[Recorded data]
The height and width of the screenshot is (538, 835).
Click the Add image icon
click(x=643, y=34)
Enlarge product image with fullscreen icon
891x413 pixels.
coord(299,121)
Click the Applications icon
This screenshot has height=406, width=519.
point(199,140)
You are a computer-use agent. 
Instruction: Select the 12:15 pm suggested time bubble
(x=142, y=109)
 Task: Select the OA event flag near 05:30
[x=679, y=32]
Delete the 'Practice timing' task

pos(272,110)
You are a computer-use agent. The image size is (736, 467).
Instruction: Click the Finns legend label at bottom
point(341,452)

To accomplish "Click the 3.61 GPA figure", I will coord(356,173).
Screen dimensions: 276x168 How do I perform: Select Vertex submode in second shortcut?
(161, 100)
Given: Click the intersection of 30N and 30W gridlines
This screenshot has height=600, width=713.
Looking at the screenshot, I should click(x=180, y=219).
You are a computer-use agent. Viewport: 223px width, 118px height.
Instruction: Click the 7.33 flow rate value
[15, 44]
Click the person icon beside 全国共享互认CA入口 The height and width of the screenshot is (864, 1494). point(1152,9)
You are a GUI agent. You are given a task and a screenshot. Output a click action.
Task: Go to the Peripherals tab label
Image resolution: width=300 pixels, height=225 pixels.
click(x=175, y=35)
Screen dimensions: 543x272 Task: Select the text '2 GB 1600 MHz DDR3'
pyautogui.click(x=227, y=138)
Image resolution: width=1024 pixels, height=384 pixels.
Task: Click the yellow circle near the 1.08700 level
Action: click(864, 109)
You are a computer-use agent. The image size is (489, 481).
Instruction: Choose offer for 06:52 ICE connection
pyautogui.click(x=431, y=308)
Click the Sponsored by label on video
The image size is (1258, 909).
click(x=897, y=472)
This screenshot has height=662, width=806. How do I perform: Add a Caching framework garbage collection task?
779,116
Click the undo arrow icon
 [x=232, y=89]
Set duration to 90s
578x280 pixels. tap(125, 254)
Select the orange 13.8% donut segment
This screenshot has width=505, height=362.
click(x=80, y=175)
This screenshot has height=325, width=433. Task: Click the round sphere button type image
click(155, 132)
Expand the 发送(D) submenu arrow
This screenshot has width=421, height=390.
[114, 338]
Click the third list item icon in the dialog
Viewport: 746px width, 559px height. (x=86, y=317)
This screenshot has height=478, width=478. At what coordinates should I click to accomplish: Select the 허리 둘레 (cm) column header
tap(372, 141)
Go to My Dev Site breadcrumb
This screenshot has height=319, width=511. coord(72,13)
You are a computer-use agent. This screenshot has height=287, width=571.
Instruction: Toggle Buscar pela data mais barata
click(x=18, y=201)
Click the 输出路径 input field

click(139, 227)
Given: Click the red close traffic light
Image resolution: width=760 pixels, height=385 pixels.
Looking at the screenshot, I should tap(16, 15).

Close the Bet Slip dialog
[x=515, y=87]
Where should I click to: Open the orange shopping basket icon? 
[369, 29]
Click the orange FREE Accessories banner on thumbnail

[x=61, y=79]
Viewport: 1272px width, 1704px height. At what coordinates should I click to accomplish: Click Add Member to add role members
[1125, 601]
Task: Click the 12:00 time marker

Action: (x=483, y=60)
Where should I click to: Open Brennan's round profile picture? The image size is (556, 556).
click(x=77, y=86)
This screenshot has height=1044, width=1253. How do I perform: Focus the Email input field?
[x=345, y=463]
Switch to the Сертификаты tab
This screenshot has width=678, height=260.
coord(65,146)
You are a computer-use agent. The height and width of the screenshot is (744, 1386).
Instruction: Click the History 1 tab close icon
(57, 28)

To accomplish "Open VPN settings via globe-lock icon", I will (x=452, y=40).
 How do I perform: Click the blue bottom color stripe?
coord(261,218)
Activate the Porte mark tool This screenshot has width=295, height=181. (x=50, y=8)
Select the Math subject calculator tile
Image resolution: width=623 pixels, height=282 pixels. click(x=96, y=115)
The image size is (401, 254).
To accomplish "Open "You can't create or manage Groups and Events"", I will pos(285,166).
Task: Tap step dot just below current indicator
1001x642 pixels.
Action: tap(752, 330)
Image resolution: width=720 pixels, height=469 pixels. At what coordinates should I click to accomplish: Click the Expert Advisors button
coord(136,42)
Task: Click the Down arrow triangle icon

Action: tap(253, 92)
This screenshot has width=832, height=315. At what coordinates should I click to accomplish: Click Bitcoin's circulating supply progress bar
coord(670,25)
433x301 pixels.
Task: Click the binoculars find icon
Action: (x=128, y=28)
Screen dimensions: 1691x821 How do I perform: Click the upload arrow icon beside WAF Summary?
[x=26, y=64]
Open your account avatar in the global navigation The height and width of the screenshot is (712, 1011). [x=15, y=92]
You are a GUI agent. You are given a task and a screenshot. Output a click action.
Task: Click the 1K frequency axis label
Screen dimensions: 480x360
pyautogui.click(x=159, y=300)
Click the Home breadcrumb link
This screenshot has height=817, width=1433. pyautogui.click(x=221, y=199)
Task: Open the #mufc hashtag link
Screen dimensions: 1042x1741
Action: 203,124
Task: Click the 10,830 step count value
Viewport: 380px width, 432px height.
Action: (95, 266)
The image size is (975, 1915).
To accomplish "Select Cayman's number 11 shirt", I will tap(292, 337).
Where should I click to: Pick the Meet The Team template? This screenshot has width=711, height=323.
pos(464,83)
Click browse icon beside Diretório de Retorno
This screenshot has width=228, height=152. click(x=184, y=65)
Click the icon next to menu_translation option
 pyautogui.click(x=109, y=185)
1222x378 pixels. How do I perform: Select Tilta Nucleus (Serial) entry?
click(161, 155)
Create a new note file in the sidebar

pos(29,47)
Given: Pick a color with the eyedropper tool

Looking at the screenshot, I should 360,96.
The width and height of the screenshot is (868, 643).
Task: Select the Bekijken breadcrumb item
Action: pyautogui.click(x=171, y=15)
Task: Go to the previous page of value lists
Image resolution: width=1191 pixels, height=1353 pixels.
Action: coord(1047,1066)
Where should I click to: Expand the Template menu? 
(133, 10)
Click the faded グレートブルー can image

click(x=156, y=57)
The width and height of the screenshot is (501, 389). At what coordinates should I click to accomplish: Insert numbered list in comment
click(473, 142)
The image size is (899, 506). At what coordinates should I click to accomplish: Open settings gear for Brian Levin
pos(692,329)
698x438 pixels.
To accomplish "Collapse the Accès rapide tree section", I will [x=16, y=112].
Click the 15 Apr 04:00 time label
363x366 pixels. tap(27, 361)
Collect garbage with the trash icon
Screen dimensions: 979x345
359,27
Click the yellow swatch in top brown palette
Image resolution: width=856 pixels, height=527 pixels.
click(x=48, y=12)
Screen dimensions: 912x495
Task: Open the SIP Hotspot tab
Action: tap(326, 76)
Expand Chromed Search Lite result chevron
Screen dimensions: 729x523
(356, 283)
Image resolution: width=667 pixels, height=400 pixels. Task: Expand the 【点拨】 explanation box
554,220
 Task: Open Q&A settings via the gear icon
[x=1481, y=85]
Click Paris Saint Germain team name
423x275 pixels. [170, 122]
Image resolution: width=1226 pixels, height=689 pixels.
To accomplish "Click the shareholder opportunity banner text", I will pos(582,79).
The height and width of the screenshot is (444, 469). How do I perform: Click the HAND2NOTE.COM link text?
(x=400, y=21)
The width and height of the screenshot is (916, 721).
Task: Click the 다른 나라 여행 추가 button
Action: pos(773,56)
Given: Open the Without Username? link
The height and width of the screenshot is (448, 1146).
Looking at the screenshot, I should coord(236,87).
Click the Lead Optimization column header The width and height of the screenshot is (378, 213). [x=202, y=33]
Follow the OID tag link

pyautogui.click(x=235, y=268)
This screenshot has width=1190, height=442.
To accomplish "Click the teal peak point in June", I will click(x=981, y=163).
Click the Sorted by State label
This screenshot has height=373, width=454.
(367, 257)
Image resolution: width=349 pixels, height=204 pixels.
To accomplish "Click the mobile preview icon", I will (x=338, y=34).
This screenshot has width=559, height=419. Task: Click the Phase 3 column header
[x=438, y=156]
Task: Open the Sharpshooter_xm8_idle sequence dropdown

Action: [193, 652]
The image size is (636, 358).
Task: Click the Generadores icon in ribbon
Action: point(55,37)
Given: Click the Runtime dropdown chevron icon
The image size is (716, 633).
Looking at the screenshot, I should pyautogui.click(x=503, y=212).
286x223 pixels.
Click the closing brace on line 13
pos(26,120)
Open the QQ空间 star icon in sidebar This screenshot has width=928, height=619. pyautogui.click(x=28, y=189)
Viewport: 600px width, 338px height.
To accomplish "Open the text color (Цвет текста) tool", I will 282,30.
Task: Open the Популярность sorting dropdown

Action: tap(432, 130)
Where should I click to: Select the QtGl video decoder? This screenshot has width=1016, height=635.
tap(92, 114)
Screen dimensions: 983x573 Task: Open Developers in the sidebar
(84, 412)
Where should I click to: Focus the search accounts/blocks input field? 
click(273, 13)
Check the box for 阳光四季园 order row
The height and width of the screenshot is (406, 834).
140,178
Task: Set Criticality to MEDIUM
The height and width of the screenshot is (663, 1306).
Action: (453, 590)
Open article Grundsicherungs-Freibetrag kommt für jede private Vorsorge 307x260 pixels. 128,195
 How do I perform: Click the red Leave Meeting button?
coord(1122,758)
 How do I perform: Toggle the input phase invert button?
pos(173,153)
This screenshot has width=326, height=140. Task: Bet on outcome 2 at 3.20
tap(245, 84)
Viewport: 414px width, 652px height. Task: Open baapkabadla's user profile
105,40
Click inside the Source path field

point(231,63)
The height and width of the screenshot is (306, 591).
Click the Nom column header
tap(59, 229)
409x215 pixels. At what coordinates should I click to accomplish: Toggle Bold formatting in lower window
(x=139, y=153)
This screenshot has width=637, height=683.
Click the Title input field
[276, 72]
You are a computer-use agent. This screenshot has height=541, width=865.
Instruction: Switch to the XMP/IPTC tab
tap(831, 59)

Try it » Exactly how many lines in the records above hold the string "agent"? Reply with that number only.

Problem solution » 9